_Stated goal:_ Rewrite the items from the line holding "Where should I" through the line holding "pyautogui.click(x=772, y=122)", inclusive, keeping the requests, and add 93 to every coordinate in the answers.

=====

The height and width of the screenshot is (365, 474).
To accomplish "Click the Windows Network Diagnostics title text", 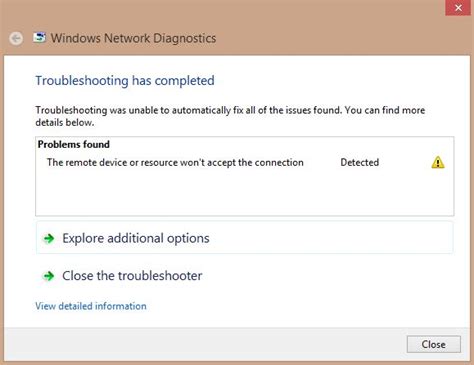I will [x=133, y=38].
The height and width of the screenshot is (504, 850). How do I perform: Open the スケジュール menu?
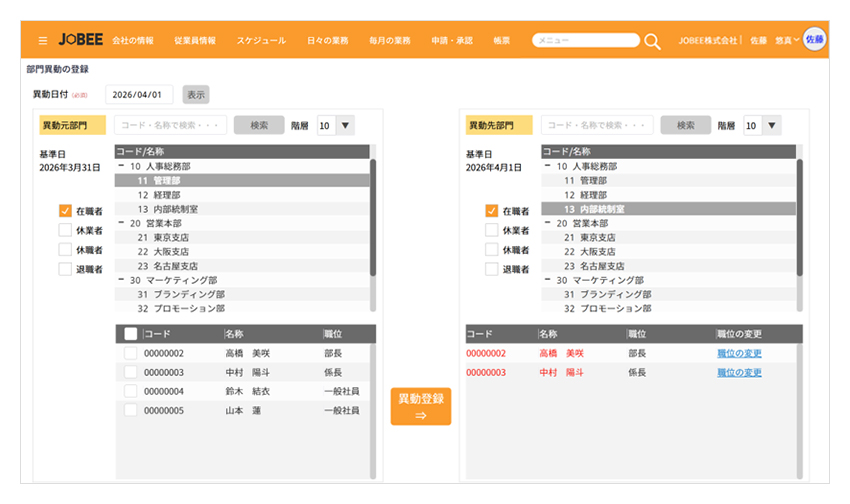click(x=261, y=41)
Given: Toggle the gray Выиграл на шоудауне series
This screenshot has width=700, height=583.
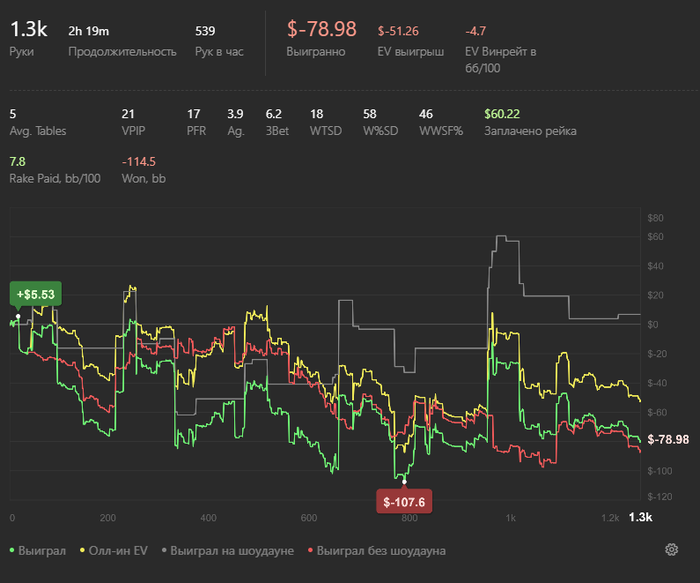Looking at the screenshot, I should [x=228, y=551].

=====

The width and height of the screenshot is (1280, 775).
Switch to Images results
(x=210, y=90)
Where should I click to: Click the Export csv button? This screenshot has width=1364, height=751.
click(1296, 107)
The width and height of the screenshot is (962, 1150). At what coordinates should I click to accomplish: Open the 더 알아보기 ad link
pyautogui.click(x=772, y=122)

=====

_Expected output:_
Where should I click to: Click the Export csv button? This screenshot has width=1364, height=751.
click(1389, 200)
The width and height of the screenshot is (962, 1150). At what coordinates should I click to accomplish: Open the 더 알아보기 ad link
pyautogui.click(x=865, y=215)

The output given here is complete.